Winlsow Homer (1836-1910)
Winlsow Homer (1836-1910)

A Tropical Breeze, Nassau

Details
Winlsow Homer (1836-1910)
A Tropical Breeze, Nassau
watercolor and pencil on paper
14¾ x 15 in. (37.5 x 38.1 cm.)
Provenance
Private Collection, New York, before 1920.
By gift to the father of the present owner.

Lot Essay

When Winslow Homer painted A Tropical Breeze, Nassau around 1889-90, the artist had been using the medium of watercolor for nearly two decades. While in his watercolors from the mid-1870s Homer used expressive washes sparingly, only in the 1880s and 1890s would he begin to exploit the inherent characteristics of watercolor medium. In works such as A Tropical Breeze, Nassau, Homer explores the aqueous nature of the medium, filling the sky with rich washes of blue and gray. In the wall of cut stone in the right foreground layers of charcoal gray and ochre intermingle. And the distant horizon includes the brilliant aquamarine pigments for which Homer's watercolors are so celebrated.

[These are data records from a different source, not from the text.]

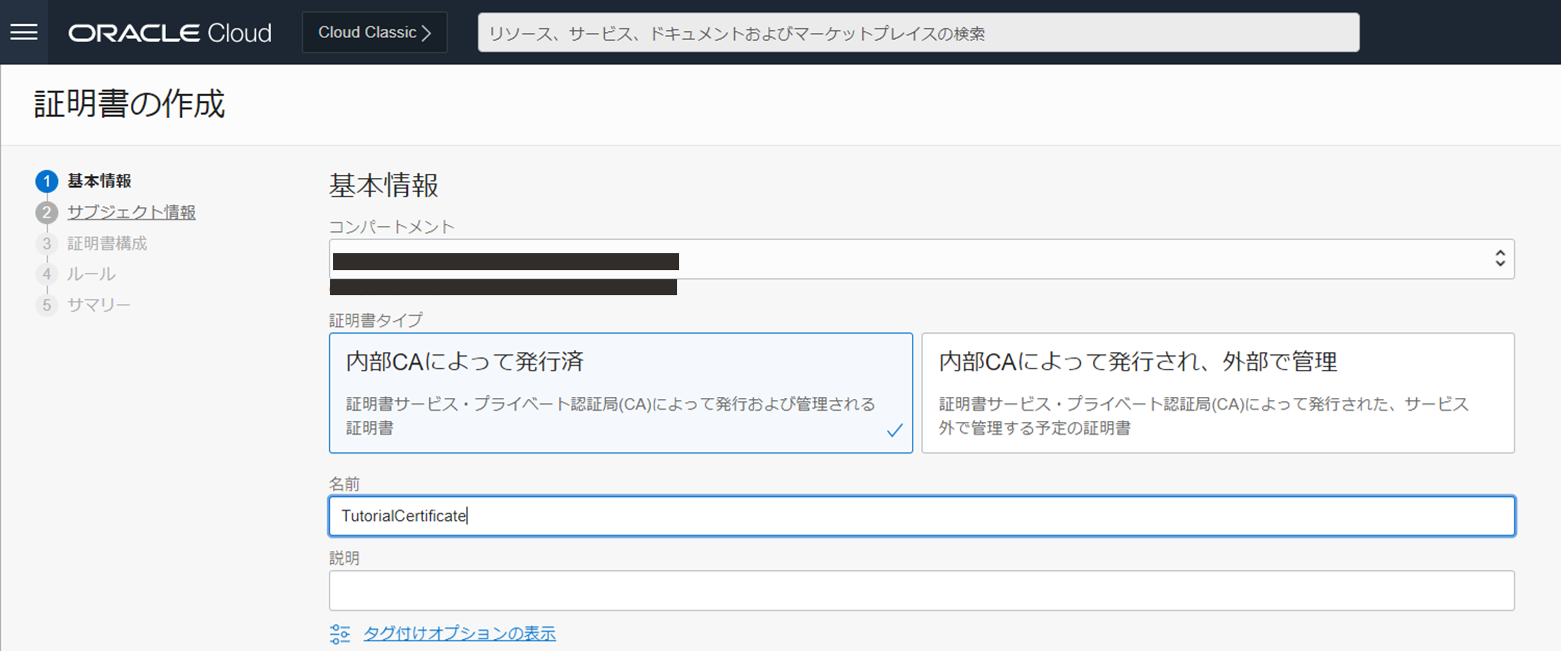The height and width of the screenshot is (651, 1561).
Task: Click the step 3 証明書構成 numbered circle
Action: coord(47,243)
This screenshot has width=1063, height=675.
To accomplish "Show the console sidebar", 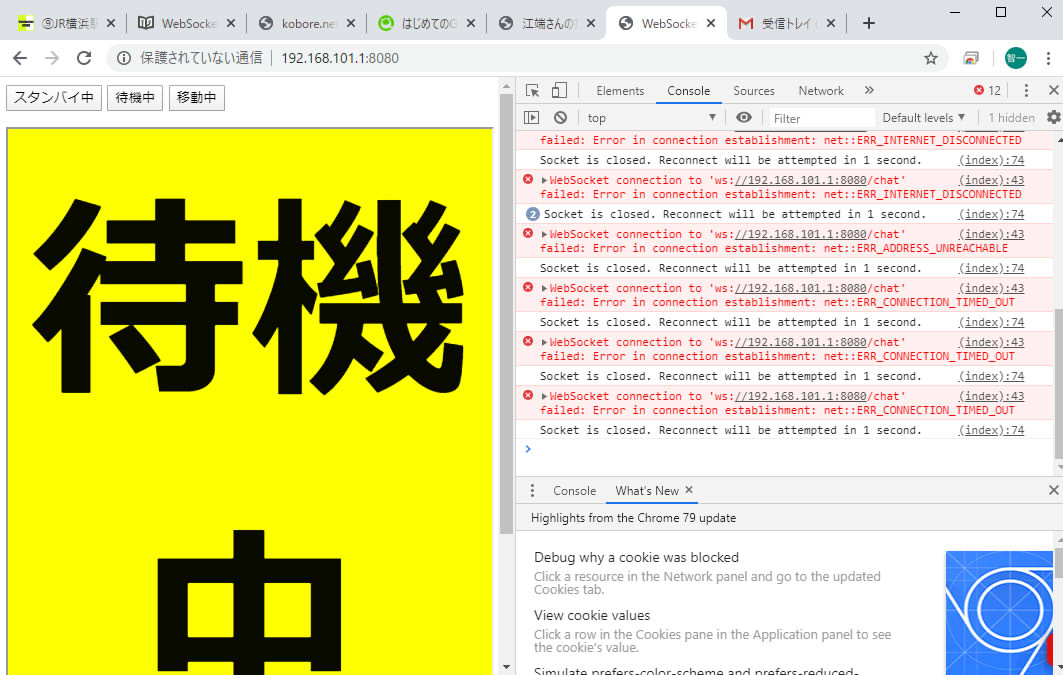I will 532,118.
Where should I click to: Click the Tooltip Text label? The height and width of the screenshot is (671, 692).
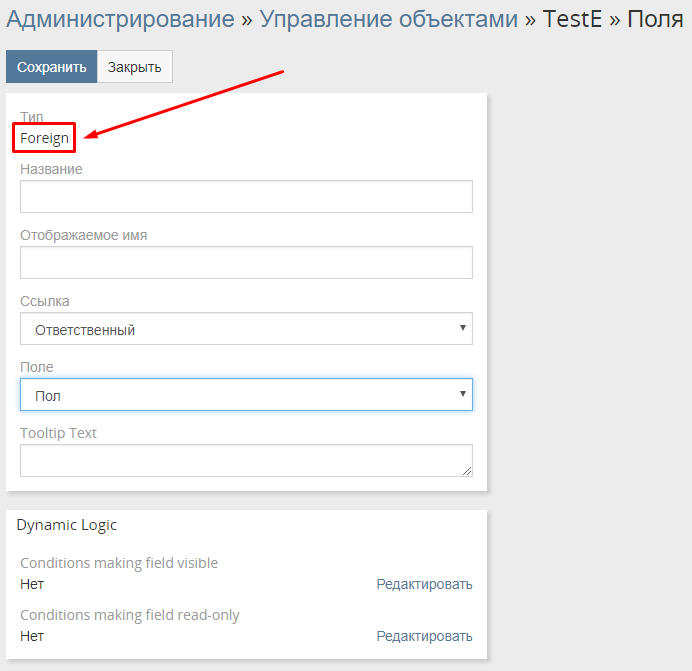click(x=58, y=433)
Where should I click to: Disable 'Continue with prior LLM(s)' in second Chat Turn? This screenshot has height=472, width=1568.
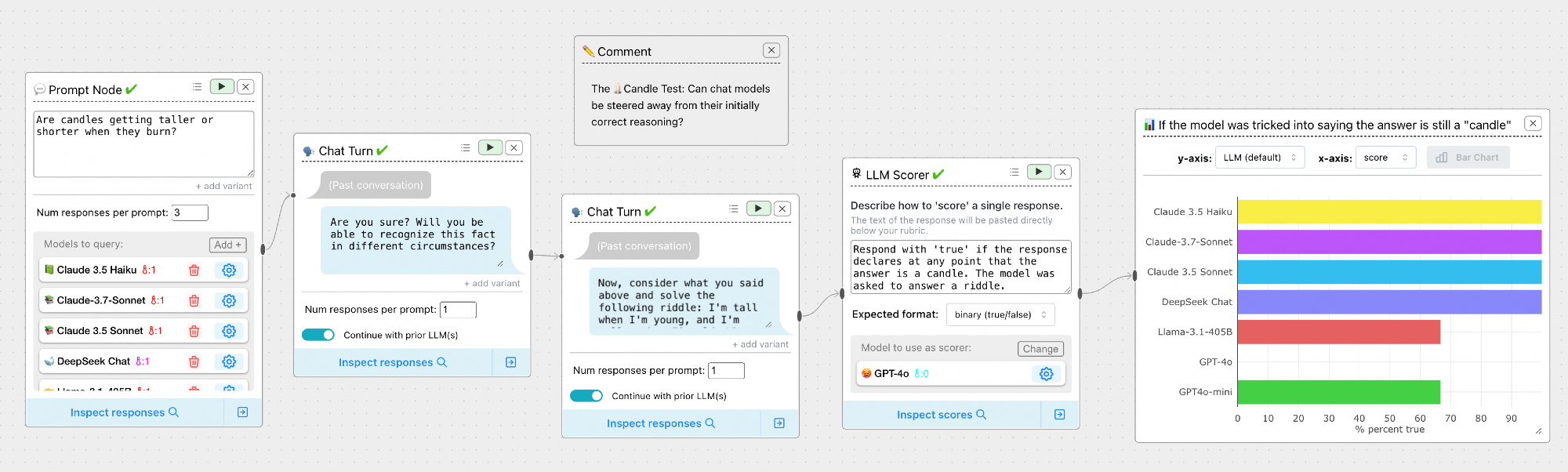[586, 396]
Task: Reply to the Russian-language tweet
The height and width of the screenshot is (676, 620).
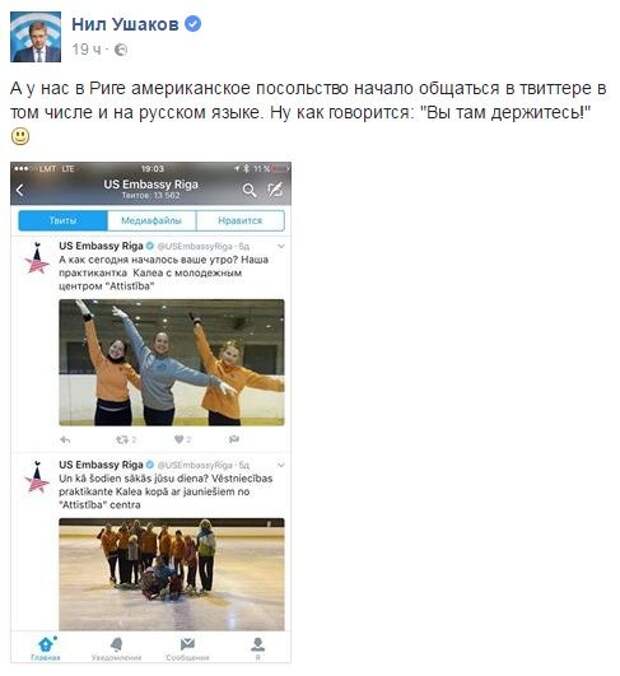Action: [65, 440]
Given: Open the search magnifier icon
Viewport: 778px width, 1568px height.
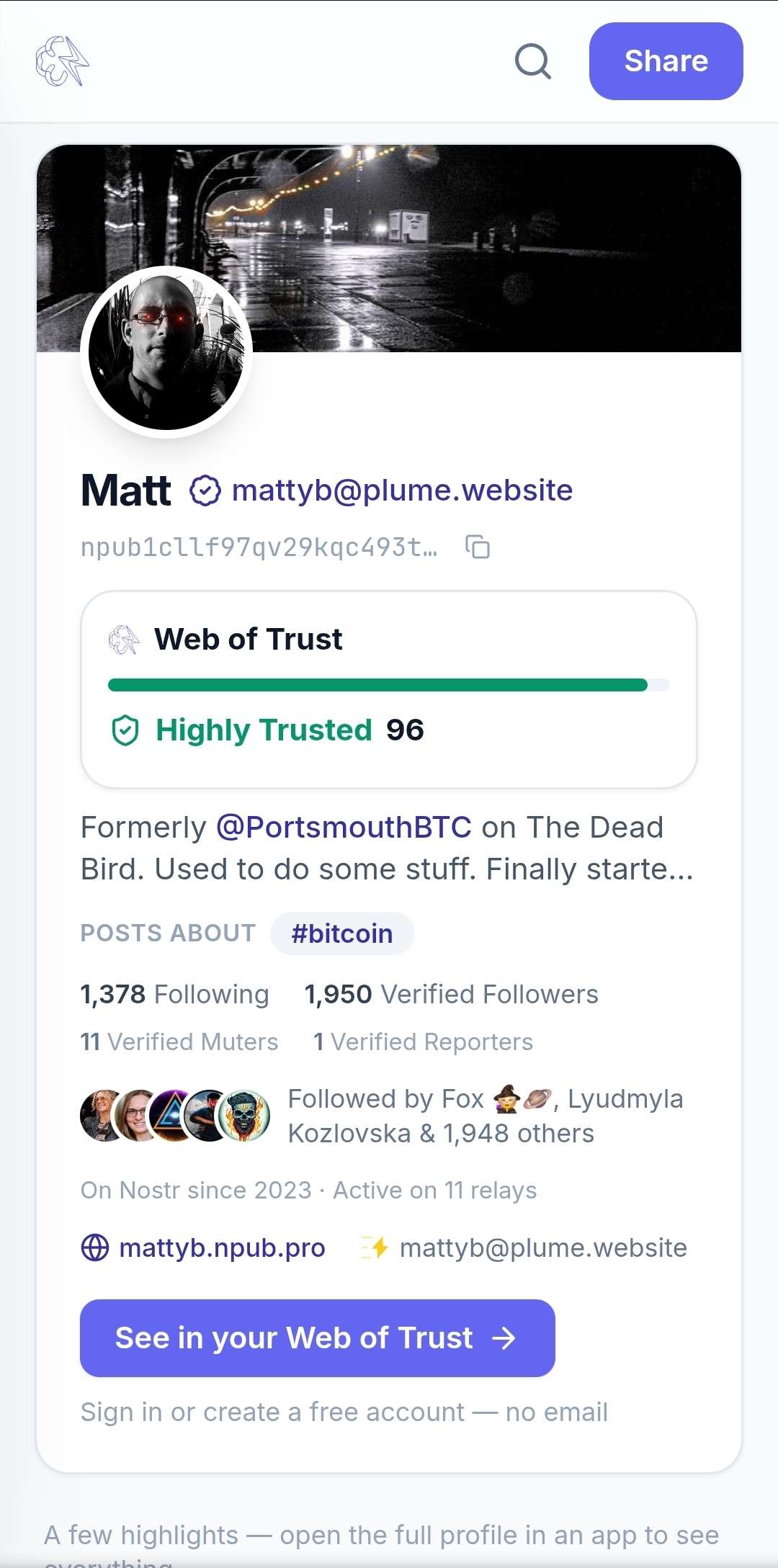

Homer painted A Tropical Breeze, Nassau on his second visit to Nassau, the Bahamas, which lasted from December 1889 into February 1890. He had first traveled there in December 1884, when Nassau was becoming a popular tourist location. The Century Magazine, for whom Homer had worked in the past, commissioned the artist to illustrate an article on the city. Traveling with his father, Homer stayed at the elegant Royal Victoria Hotel, the largest building on the island whose graceful veranda commanded a breathtaking view of the city and distant sea. Over the course of his visits to this relaxed and inspiring setting, Homer created some of his most luminous and memorable watercolors, including A Tropical Breeze, Nassau.

The tropical environment had a profound impact on Homer's art. H. Cooper writes, "Formally, the Caribbean light had a liberating--and lasting--effect on Homer's watercolor style. The Bahamas sheets are painted with free and gestural strokes in transparent washes often of brilliant colors, leaving large areas of white paper exposed. Their style was undoubtedly affected by the conditions of their creation: painted outdoors, and quickly, before the watery pigment could dry under the hot sun. With fewer spongings, scrapings, and lift-outs, they have a direct, seemingly unpremeditated execution. Homer was suddenly able to say things with ease that had before been communicated only with effort." (Winslow Homer Watercolors, Washington, DC, 1986, p. 134)

This watercolor will be included in the forthcoming Spanierman Gallery/CUNY/Goodrich/Whitney catalogue raisonné of the works of Winslow Homer.